# WORK ORDER:
Below are some records. Retype exactly the lines from the one containing "Image resolution: width=539" through the one containing "Image resolution: width=1501", both included, skipping every picture.

# SUPPLIED ENTRIES:

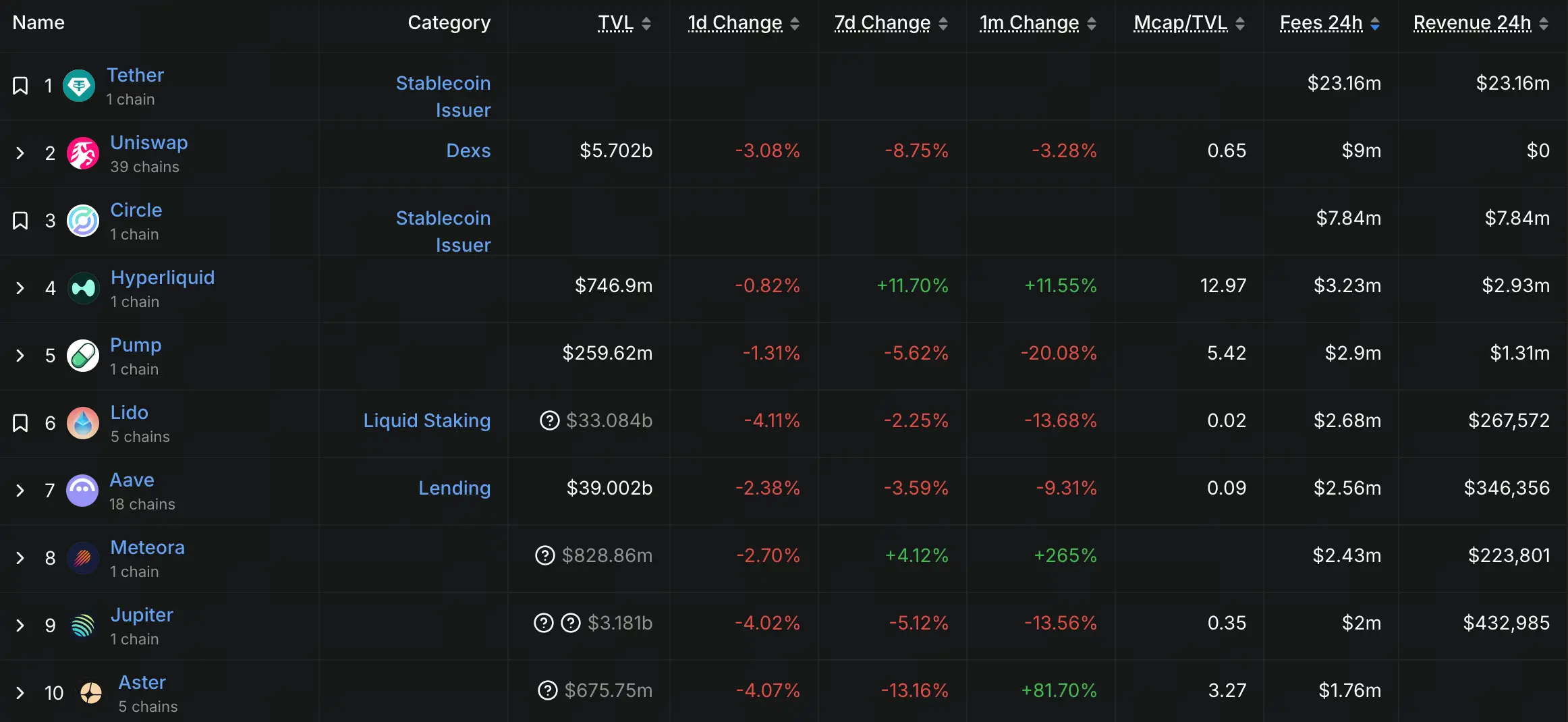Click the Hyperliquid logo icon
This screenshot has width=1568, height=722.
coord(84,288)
--
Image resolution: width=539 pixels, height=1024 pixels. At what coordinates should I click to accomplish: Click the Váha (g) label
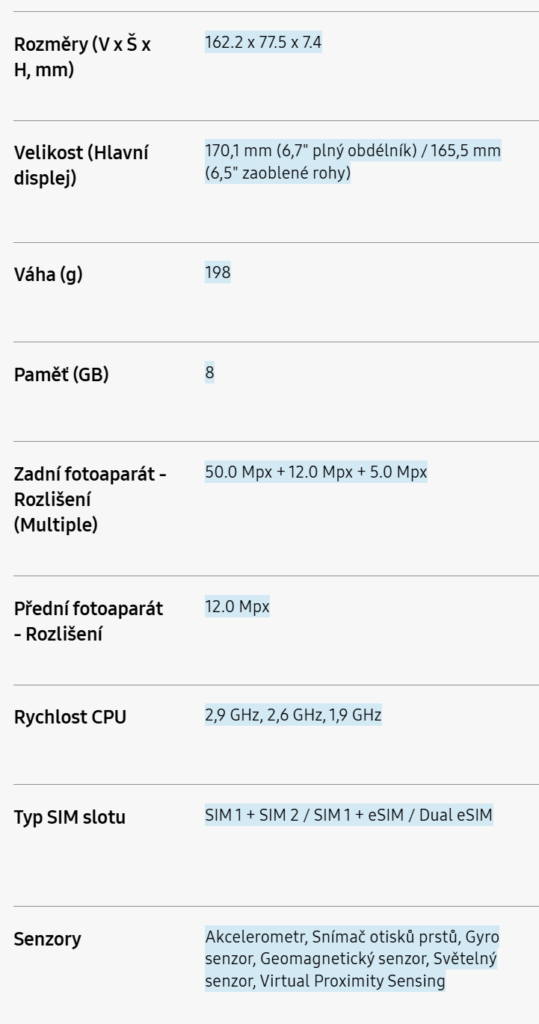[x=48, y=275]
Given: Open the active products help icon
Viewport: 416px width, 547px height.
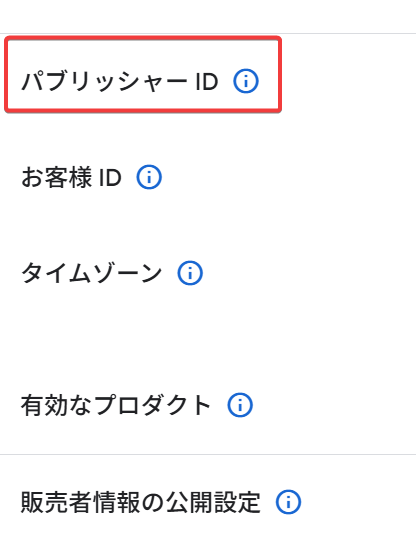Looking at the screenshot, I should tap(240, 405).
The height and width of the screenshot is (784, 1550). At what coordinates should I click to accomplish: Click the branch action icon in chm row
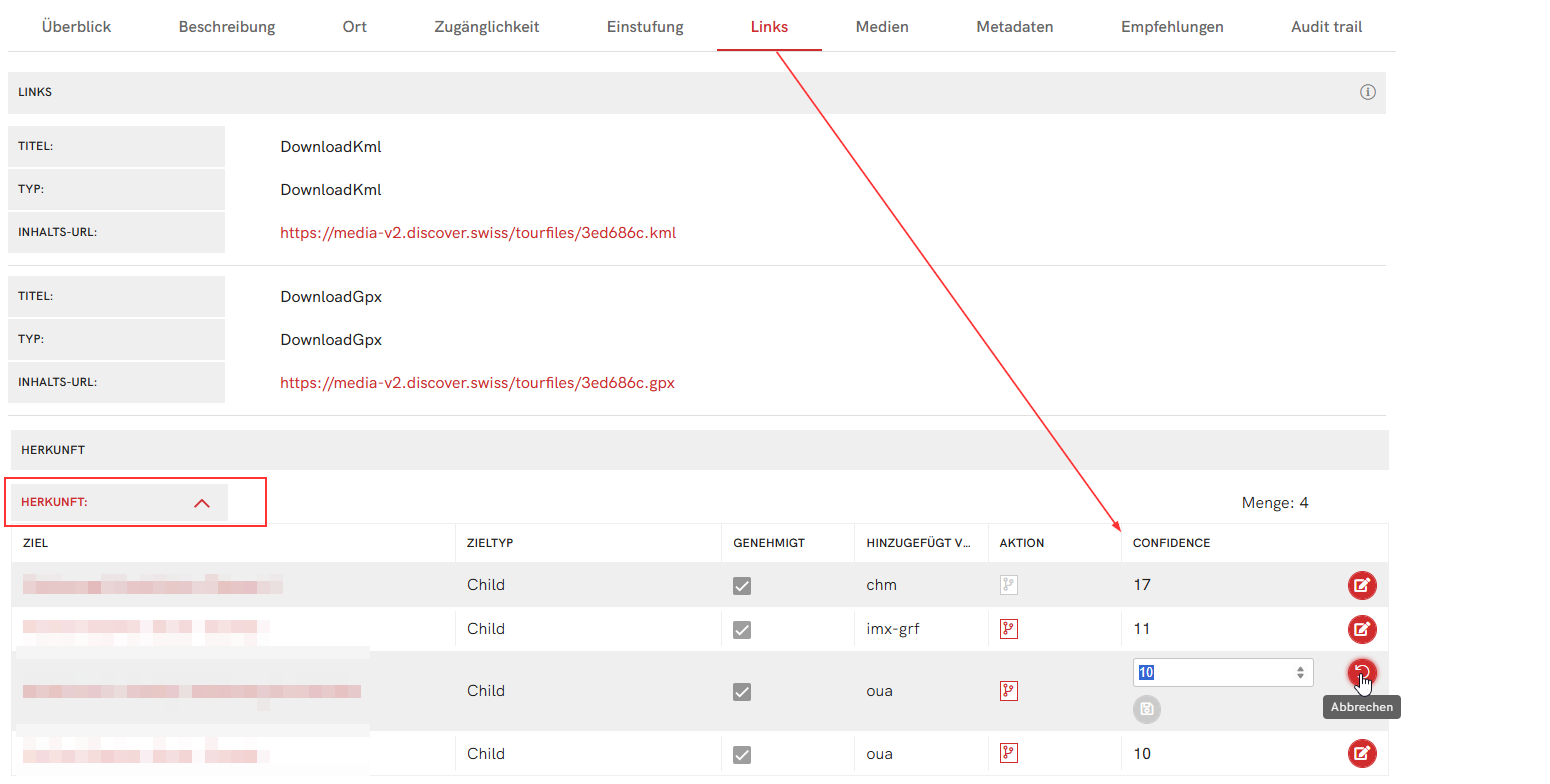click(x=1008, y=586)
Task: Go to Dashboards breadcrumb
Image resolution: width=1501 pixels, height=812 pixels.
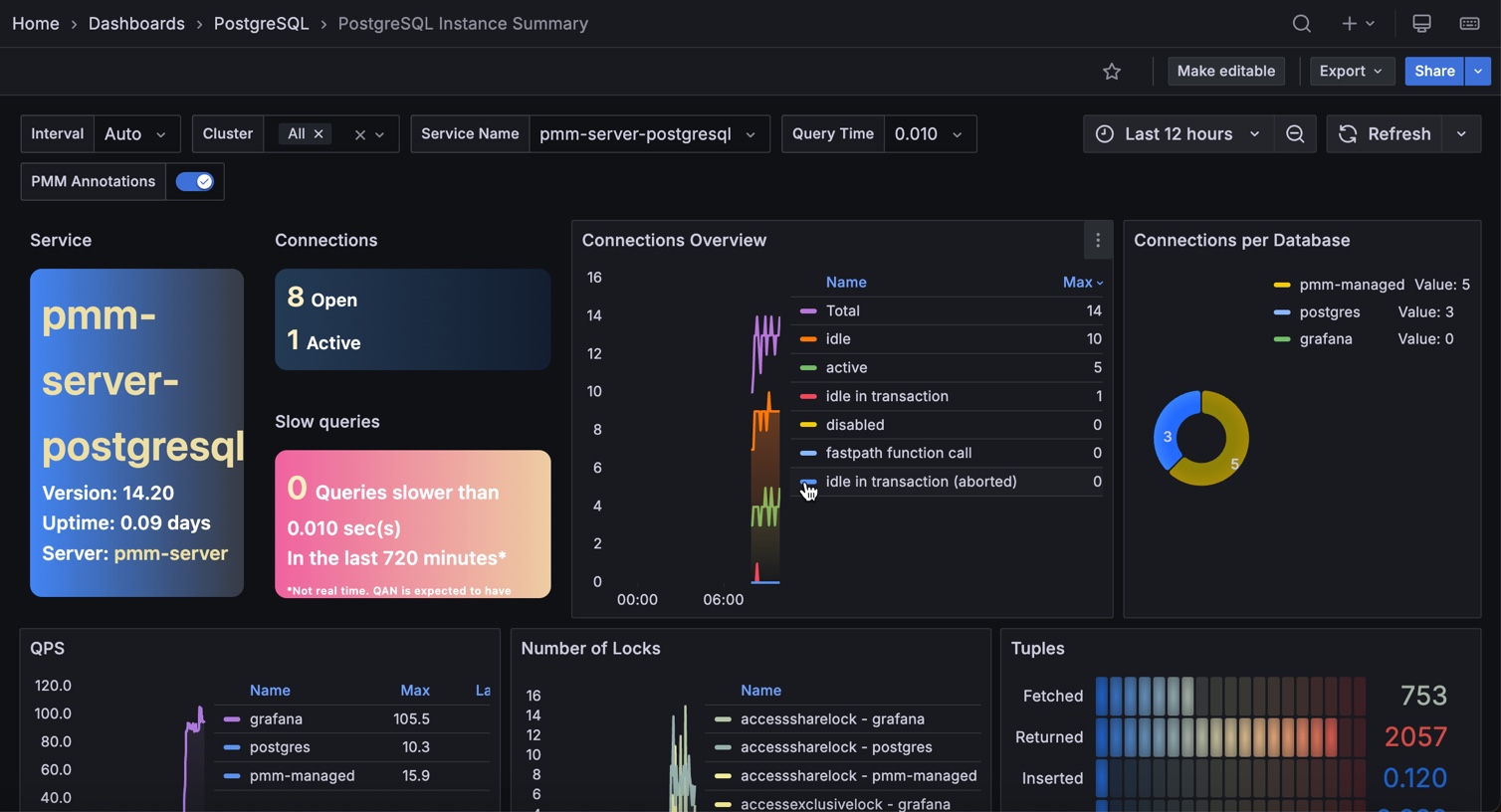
* * *
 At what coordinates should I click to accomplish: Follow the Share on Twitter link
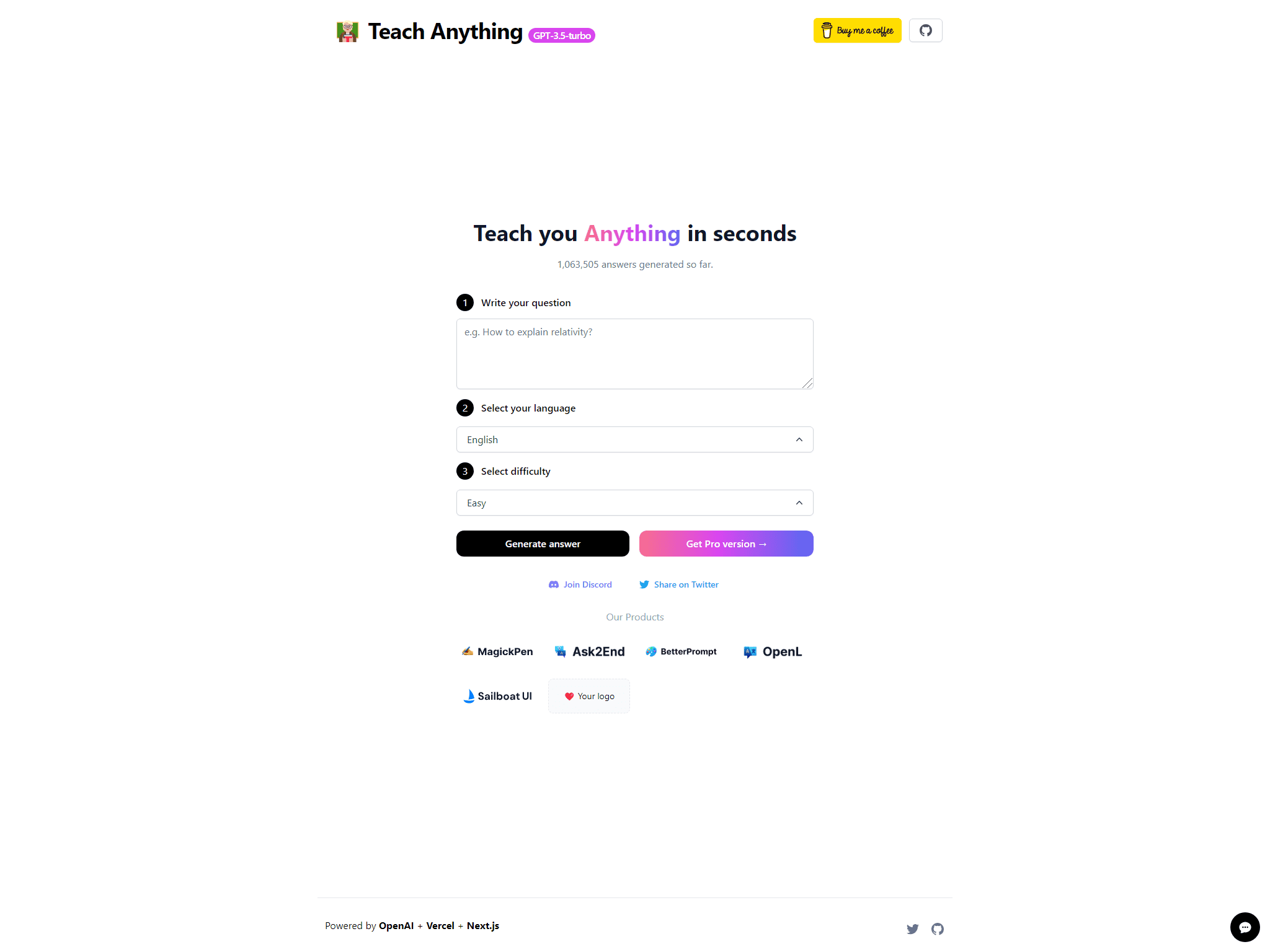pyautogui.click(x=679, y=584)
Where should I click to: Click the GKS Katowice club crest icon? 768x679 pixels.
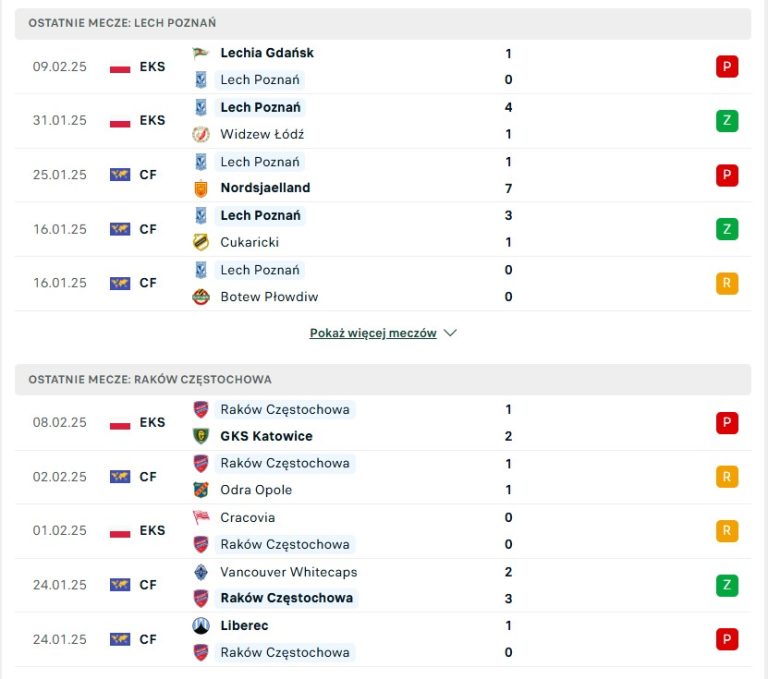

# ANSWER SECTION:
Image resolution: width=539 pixels, height=1024 pixels. At what coordinates should I click to accomplish: Click the Váha (g) label
[x=48, y=275]
Given: Open the active products help icon
Viewport: 416px width, 547px height.
Looking at the screenshot, I should tap(240, 405).
The height and width of the screenshot is (784, 1550). At what coordinates should I click to accomplish: Click the branch action icon in chm row
click(x=1008, y=586)
Task: Go to Dashboards breadcrumb
Image resolution: width=1501 pixels, height=812 pixels.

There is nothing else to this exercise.